From: Jeff Davis <pgsql(at)j-davis(dot)com>
To: Noah Misch <noah(at)leadboat(dot)com>
Cc: Tom Lane <tgl(at)sss(dot)pgh(dot)pa(dot)us>, Andrew Dunstan <andrew(at)dunslane(dot)net>, pgsql-hackers(at)postgresql(dot)org
Subject: Re: initdb and fsync
Date: 2012-02-05 18:53:20
Message-ID: 1328468000.15224.32.camel@jdavis
Views: Raw Message | Whole Thread | Download mbox | Resend email
Thread:
Lists: pgsql-hackers

On Sat, 2012-02-04 at 20:18 -0500, Noah Misch wrote:
> If we add fsync calls to the initdb process, they should cover the entire data
> directory tree. This patch syncs files that initdb.c writes, but we ought to
> also sync files that bootstrap-mode backends had written.

It doesn't make sense for initdb to take responsibility to sync files
created by the backend.

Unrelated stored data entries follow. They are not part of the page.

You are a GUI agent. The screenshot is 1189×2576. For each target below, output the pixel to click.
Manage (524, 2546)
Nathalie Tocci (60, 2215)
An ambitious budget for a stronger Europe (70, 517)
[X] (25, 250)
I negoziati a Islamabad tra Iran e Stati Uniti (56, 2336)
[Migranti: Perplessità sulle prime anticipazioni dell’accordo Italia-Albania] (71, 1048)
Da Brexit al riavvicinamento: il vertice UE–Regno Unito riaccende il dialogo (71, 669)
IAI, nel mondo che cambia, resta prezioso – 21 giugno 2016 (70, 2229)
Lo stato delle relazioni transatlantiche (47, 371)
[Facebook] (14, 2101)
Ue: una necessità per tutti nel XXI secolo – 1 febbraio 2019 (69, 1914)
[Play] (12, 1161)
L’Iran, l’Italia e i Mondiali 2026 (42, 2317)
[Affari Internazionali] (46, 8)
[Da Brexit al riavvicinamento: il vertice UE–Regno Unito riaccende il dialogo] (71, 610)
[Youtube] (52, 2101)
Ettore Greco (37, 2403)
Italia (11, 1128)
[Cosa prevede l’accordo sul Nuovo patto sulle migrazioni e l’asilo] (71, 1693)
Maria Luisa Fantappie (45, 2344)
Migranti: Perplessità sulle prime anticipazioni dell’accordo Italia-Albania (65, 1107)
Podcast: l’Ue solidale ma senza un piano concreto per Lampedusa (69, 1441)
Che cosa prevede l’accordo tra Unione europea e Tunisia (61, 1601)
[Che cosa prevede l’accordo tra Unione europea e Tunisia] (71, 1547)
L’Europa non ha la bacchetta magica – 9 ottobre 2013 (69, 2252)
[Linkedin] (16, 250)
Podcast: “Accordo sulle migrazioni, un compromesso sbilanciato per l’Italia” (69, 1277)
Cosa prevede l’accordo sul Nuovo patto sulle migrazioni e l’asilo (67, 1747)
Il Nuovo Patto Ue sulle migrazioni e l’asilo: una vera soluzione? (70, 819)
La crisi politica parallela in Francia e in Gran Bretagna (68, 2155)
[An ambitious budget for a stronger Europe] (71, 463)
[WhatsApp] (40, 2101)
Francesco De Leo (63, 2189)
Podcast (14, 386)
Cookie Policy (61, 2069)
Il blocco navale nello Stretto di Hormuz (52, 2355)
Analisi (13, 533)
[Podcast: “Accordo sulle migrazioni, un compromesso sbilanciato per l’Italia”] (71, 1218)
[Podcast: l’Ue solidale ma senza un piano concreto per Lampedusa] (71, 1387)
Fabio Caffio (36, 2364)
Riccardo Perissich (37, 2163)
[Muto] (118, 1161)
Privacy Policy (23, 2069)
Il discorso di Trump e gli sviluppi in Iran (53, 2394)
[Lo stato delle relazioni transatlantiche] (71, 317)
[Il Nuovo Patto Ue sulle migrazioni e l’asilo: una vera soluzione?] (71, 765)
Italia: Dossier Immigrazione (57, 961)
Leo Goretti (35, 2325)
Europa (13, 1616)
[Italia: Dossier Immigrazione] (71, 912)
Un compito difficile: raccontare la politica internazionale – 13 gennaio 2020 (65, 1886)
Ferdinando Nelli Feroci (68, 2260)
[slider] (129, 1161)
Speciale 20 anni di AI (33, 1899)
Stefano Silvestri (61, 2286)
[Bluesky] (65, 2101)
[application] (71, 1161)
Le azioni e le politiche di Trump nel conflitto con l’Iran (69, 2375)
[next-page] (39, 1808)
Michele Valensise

If there are important files that the backend
creates, it should be the backend's responsibility to fsync them (and
their parent directory, if needed). And if they are unimportant to the
backend, then there is no reason for initdb to fsync them.

> An optimization
> like the pg_flush_data() call in copy_file() may reduce the speed penalty.

That worked pretty well. It took it down about 100ms on my machine,
which closes the gap significantly.

> initdb should do these syncs by default and offer an option to disable them.

For test frameworks that run initdb often, that makes sense.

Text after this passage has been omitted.